Stored items:
================

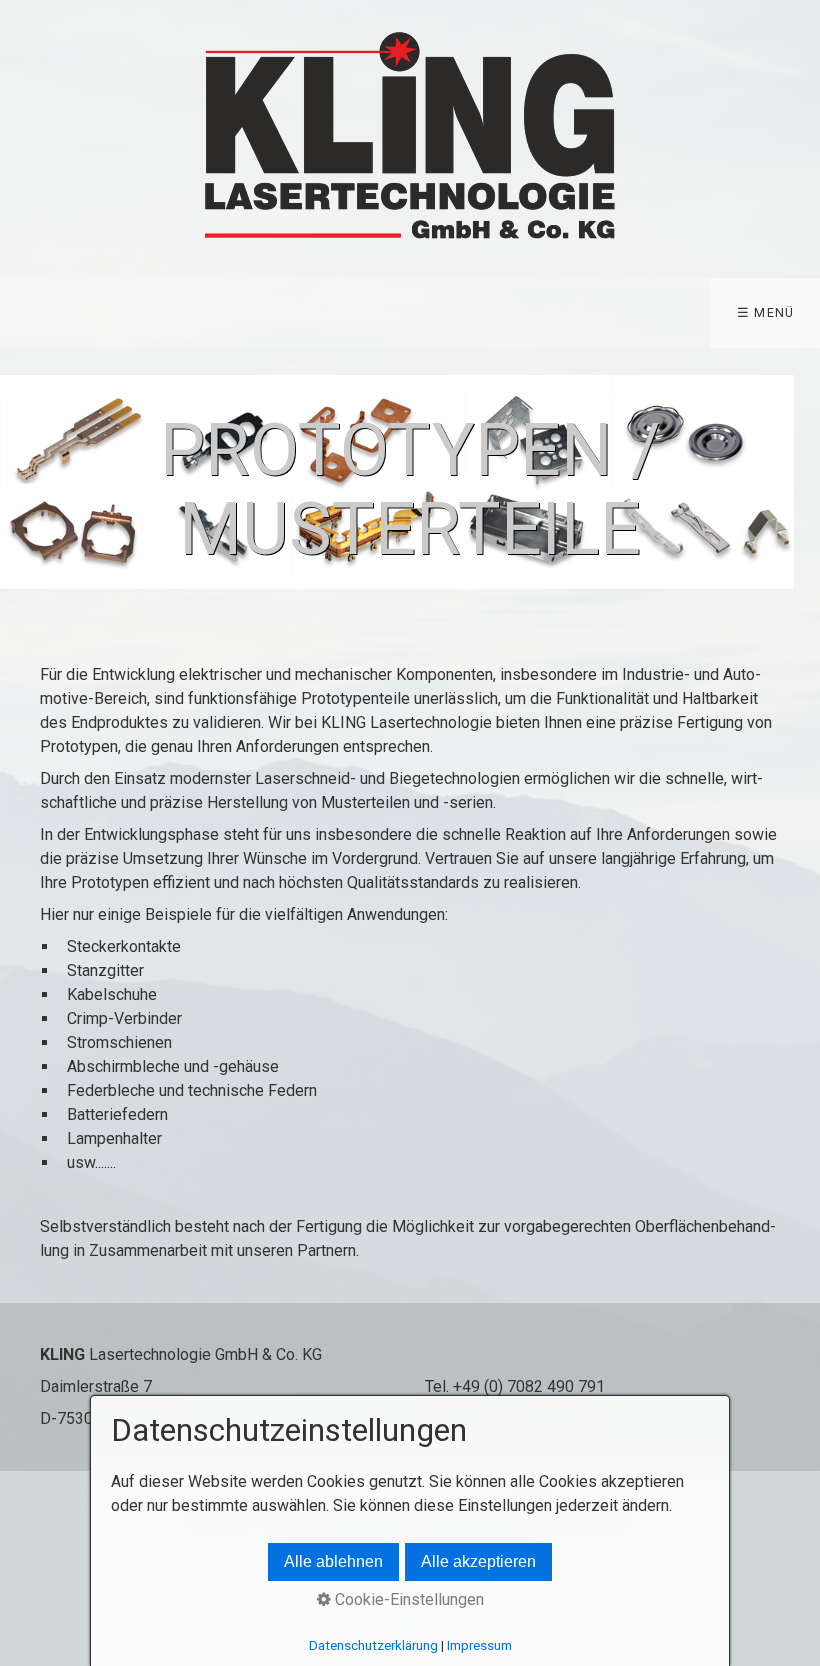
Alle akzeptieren (478, 1561)
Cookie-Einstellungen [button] (407, 1599)
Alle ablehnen (333, 1561)
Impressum (479, 1645)
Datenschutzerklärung (373, 1645)
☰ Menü (766, 312)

================

# Your objective
The answer must restate each entry word for word and contain no images.

# Task answer
Alle akzeptieren (478, 1561)
Cookie-Einstellungen [button] (407, 1599)
Alle ablehnen (333, 1561)
Impressum (479, 1645)
Datenschutzerklärung (373, 1645)
☰ Menü (766, 312)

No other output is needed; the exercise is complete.